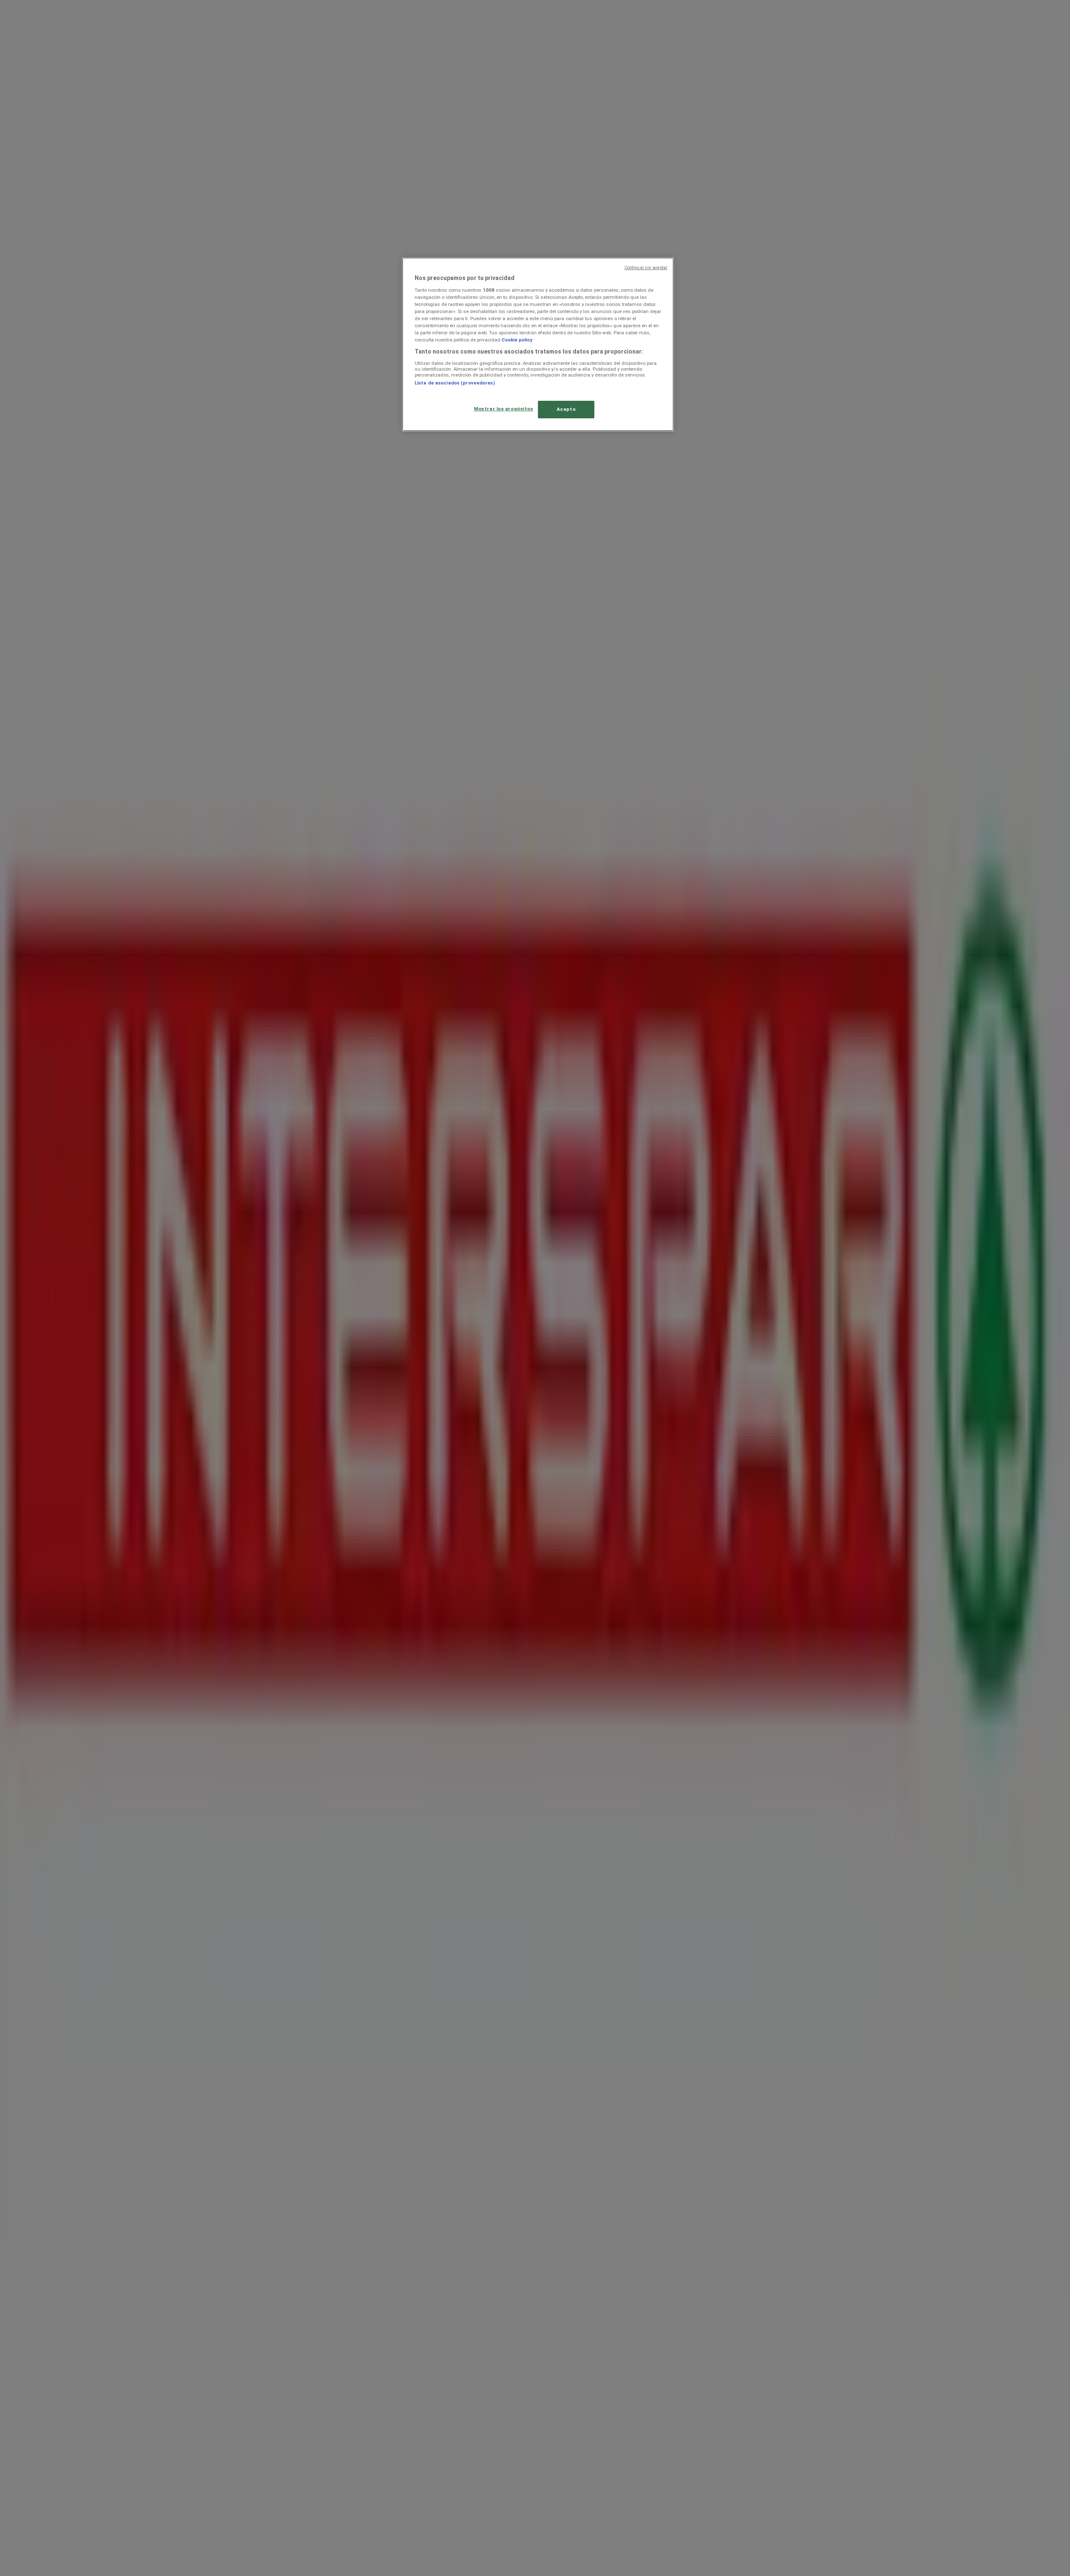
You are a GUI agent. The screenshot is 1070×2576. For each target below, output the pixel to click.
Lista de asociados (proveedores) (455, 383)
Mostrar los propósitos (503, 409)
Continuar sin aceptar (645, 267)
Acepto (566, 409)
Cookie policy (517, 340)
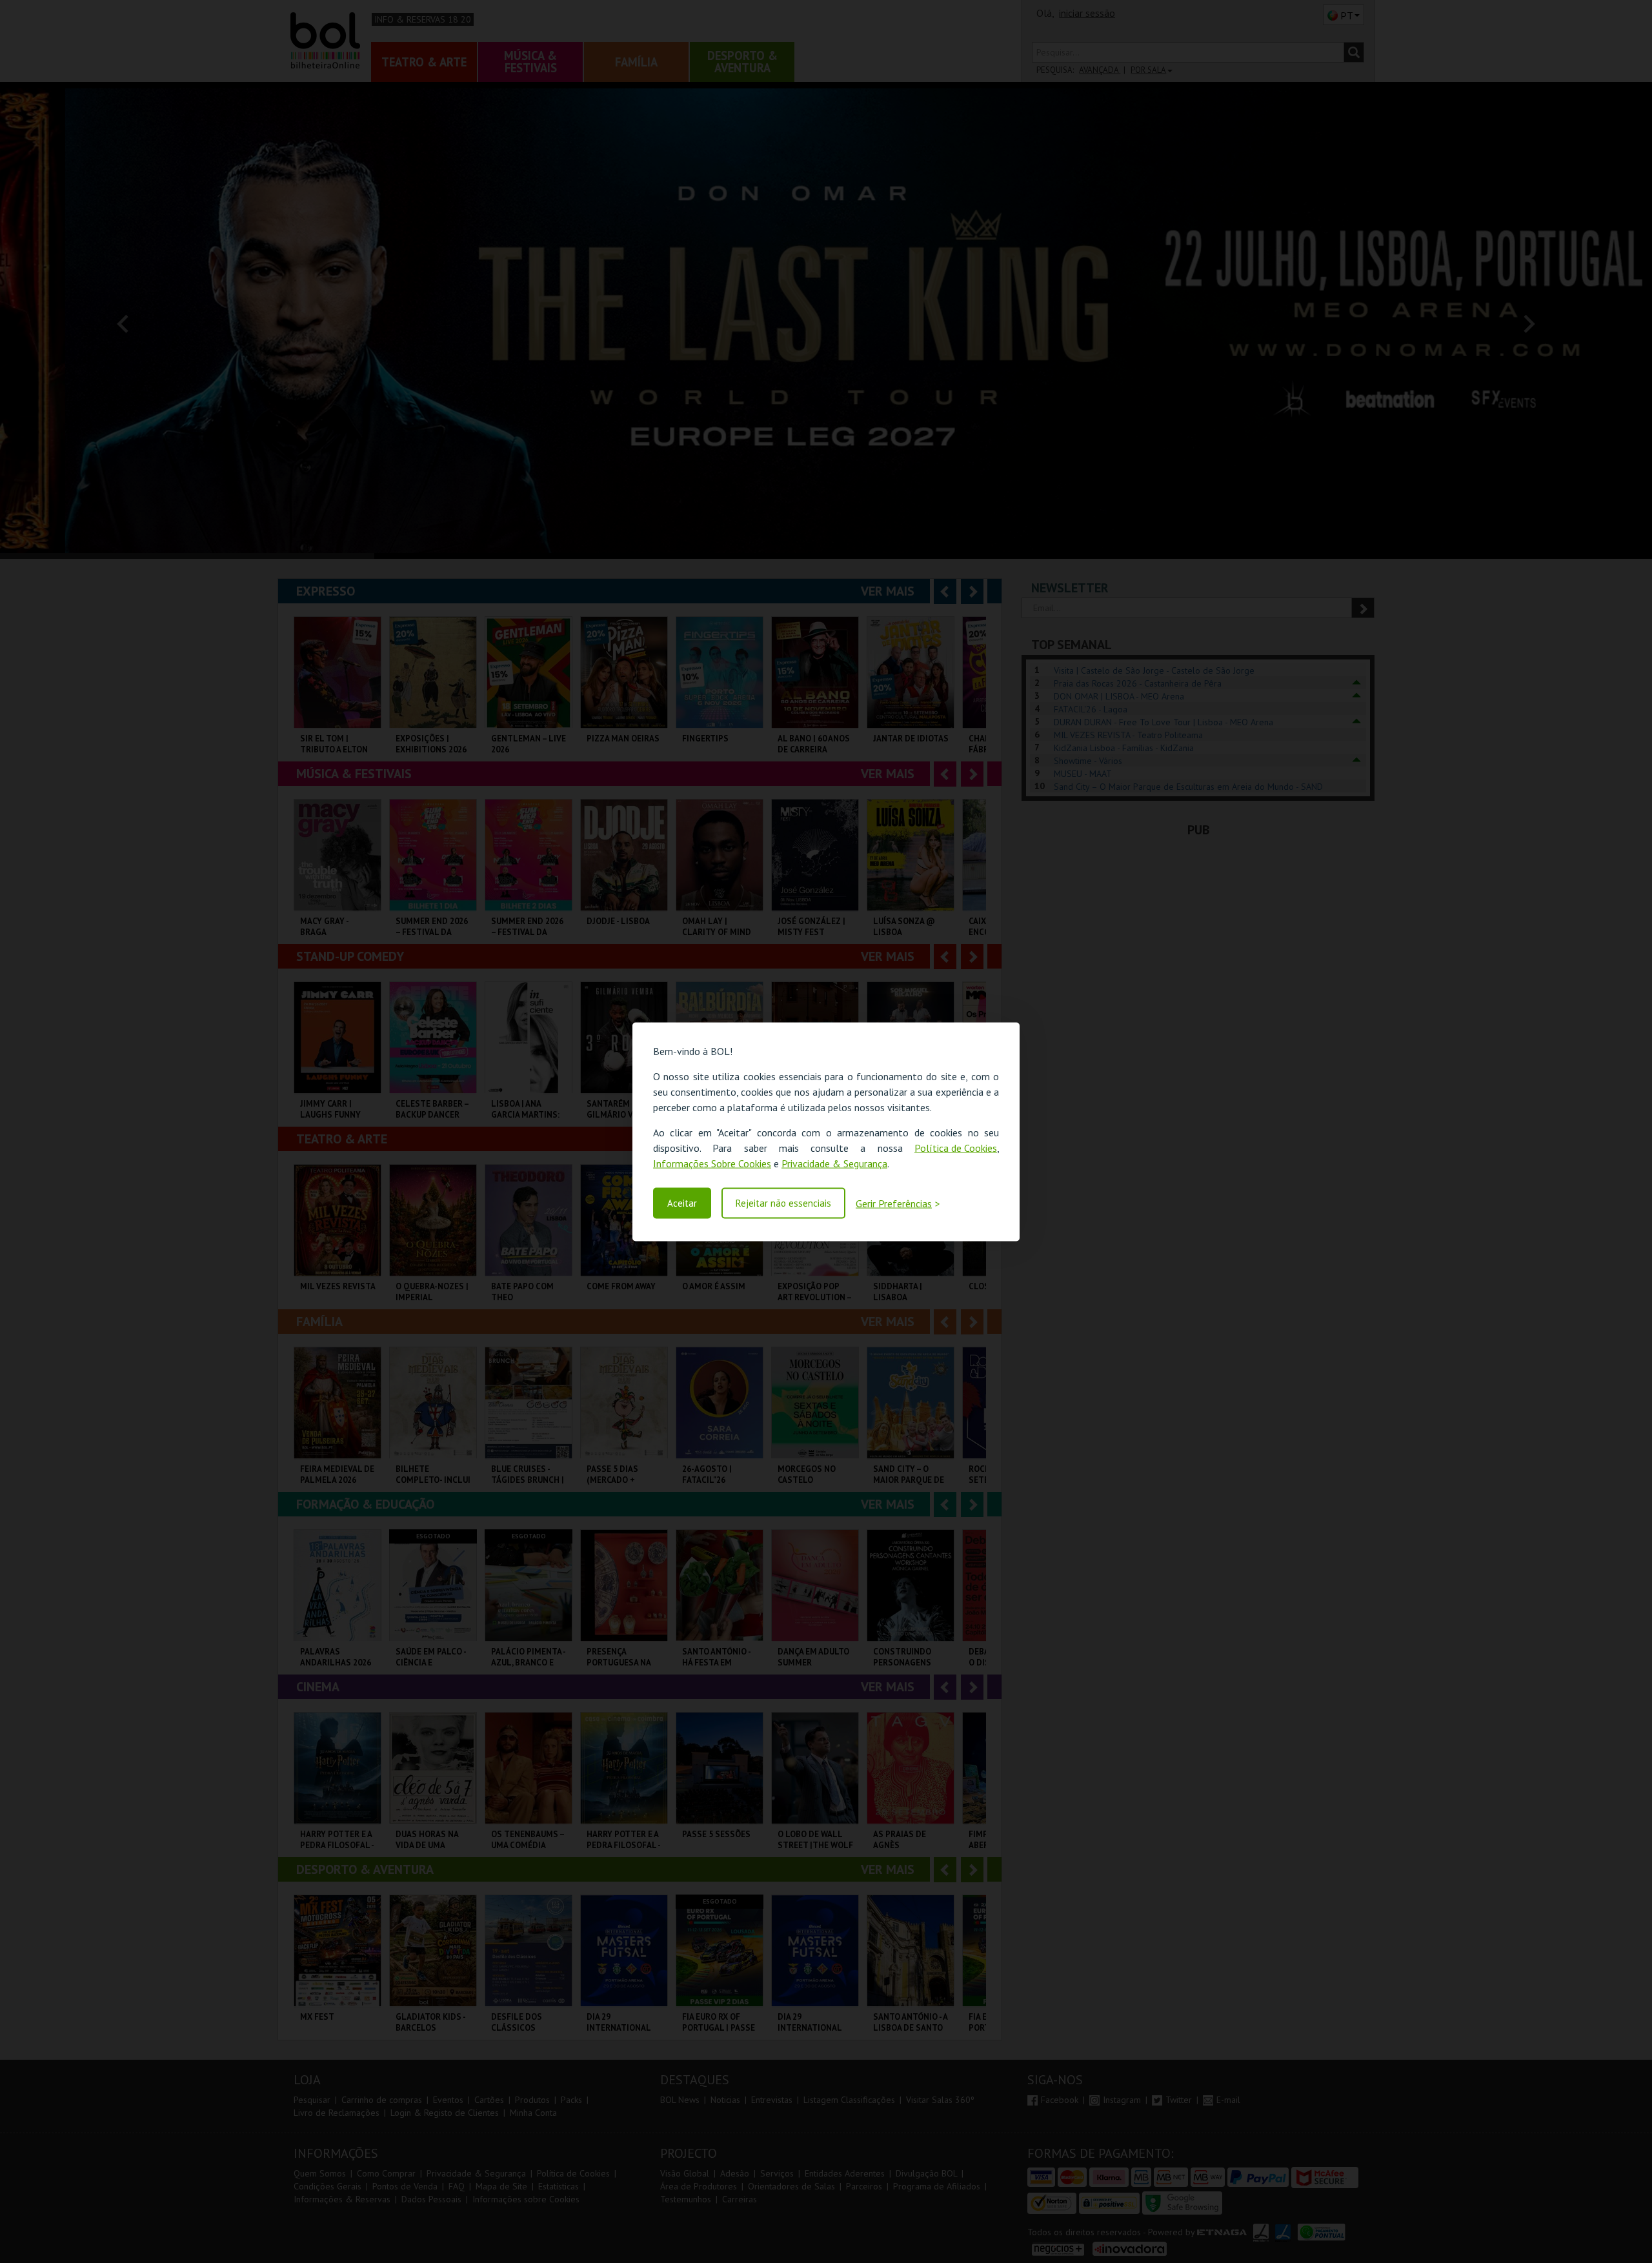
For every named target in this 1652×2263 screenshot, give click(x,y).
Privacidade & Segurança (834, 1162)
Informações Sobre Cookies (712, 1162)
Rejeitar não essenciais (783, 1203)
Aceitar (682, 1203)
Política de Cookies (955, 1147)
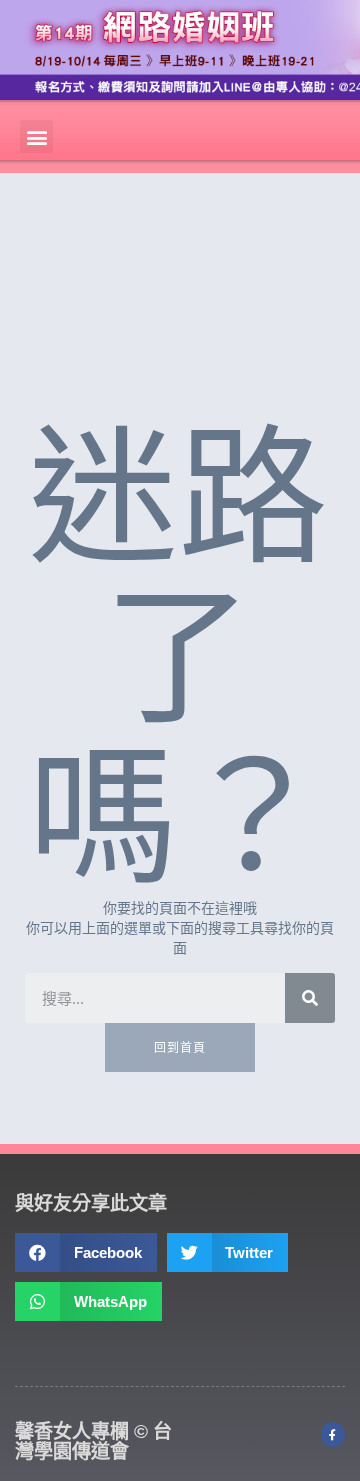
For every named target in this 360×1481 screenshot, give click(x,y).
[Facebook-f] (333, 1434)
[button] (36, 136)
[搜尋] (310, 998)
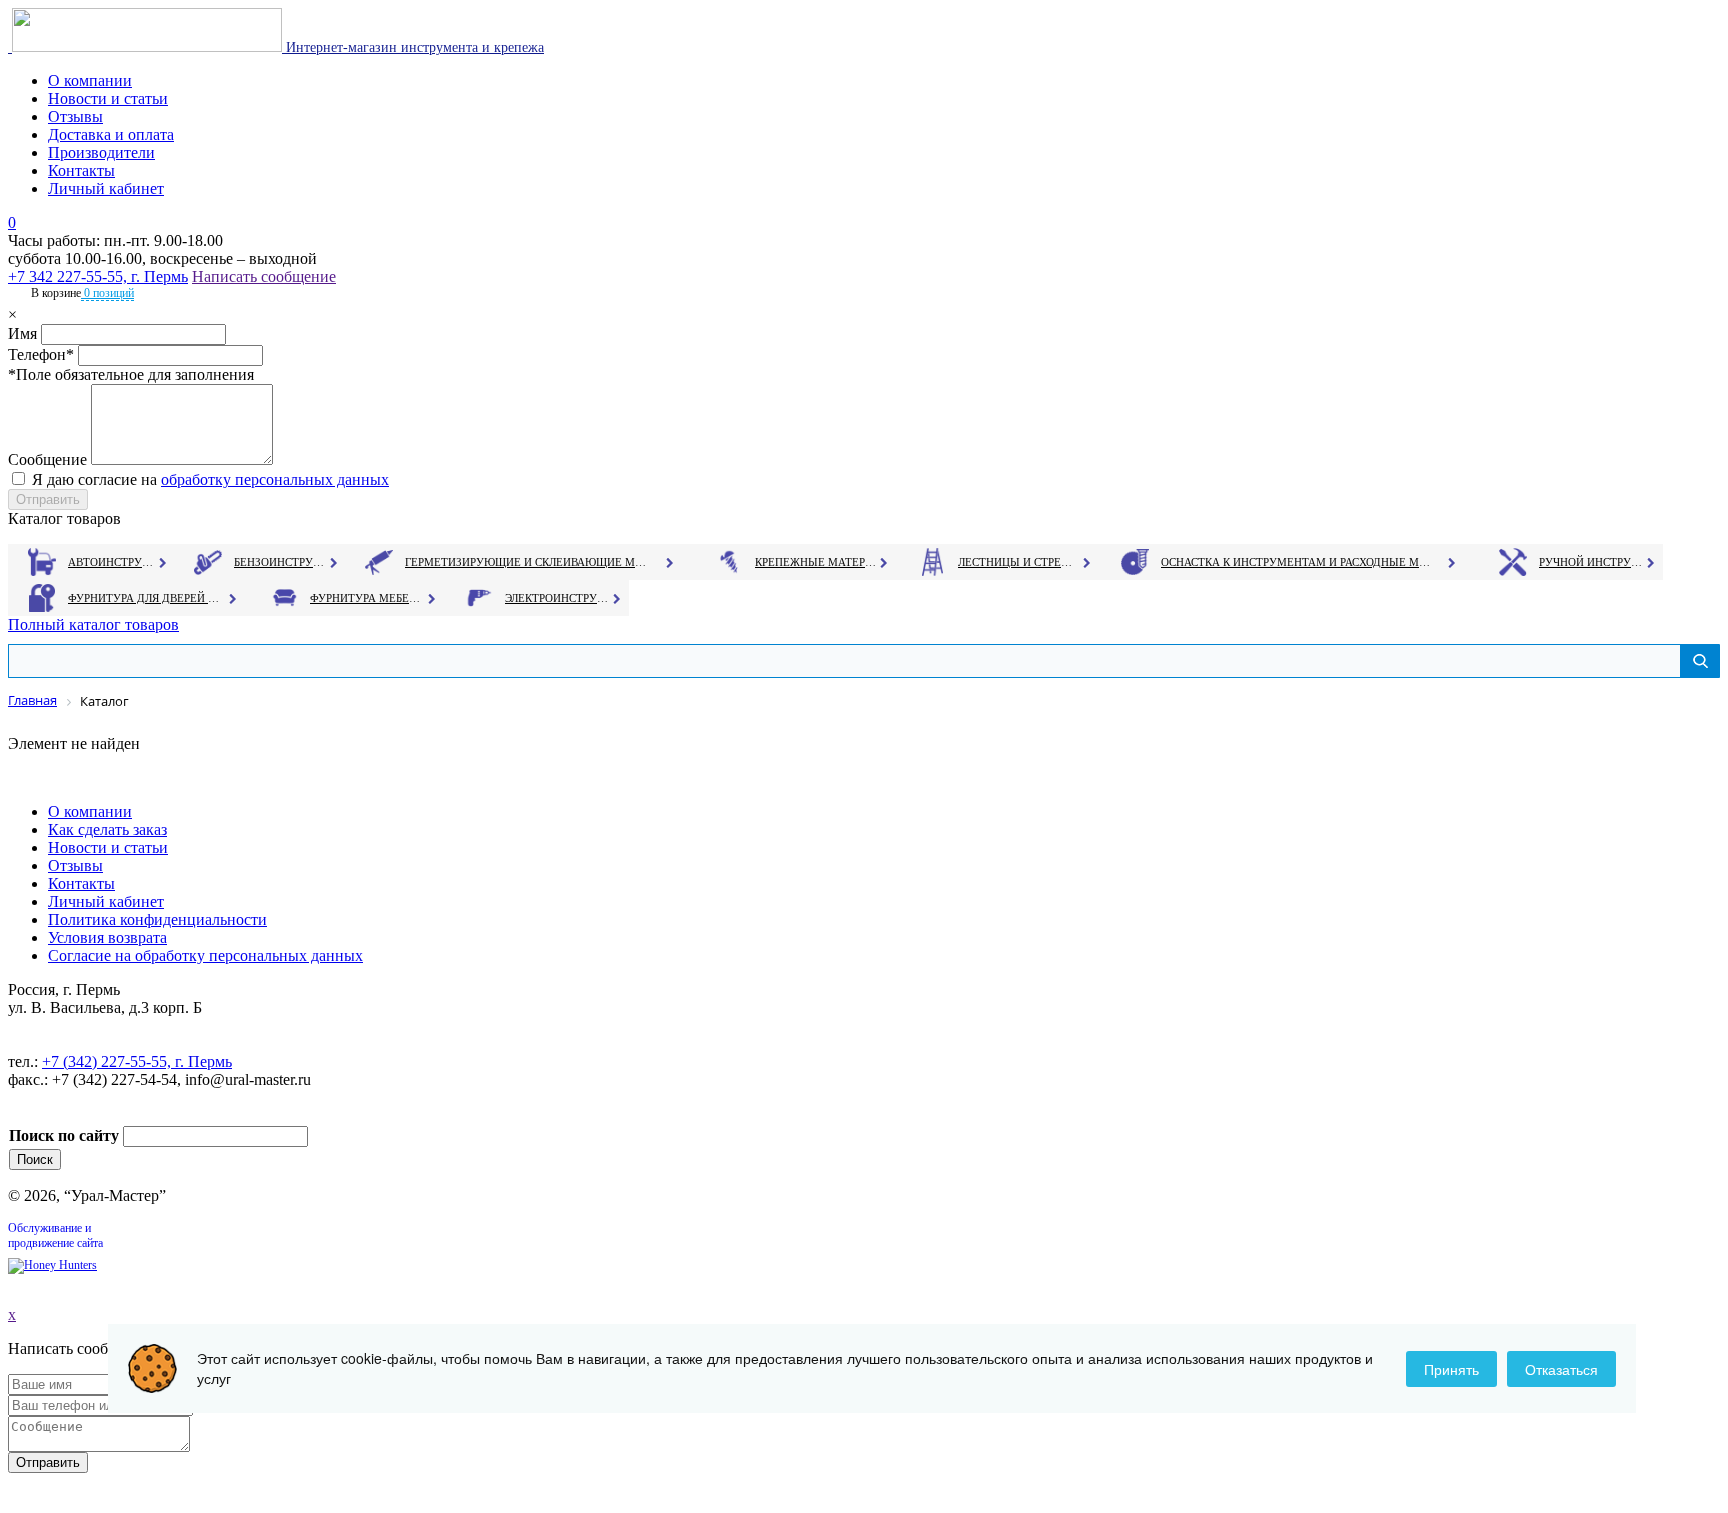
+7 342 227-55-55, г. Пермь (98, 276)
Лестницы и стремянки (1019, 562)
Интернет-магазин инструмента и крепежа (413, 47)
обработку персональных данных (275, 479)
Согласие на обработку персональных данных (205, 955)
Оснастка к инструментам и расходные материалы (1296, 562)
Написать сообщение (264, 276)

══════════

Leaving out the pictures, reproduce the whole listing above exactly.

→ **EXERCISE RESULT**:
You are a GUI agent. The screenshot is 1070×2576. For each target below, output the pixel to click.
Lista de asociados (proveedores) (455, 383)
Mostrar los propósitos (503, 409)
Continuar sin aceptar (645, 267)
Acepto (566, 409)
Cookie policy (517, 340)
For every named target in this 1652×2263 screenshot, give click(x,y).
Privacidade & Segurança (834, 1162)
Informações Sobre Cookies (712, 1162)
Rejeitar não essenciais (783, 1203)
Aceitar (682, 1203)
Política de Cookies (955, 1147)
For every named target in this 360×1481 screenshot, give click(x,y).
[Facebook-f] (333, 1434)
[button] (36, 136)
[搜尋] (310, 998)
+7 342 227-55-55, г. Пермь (98, 276)
Лестницы и стремянки (1019, 562)
Интернет-магазин инструмента и крепежа (413, 47)
обработку персональных данных (275, 479)
Согласие на обработку персональных данных (205, 955)
Оснастка к инструментам и расходные материалы (1296, 562)
Написать сообщение (264, 276)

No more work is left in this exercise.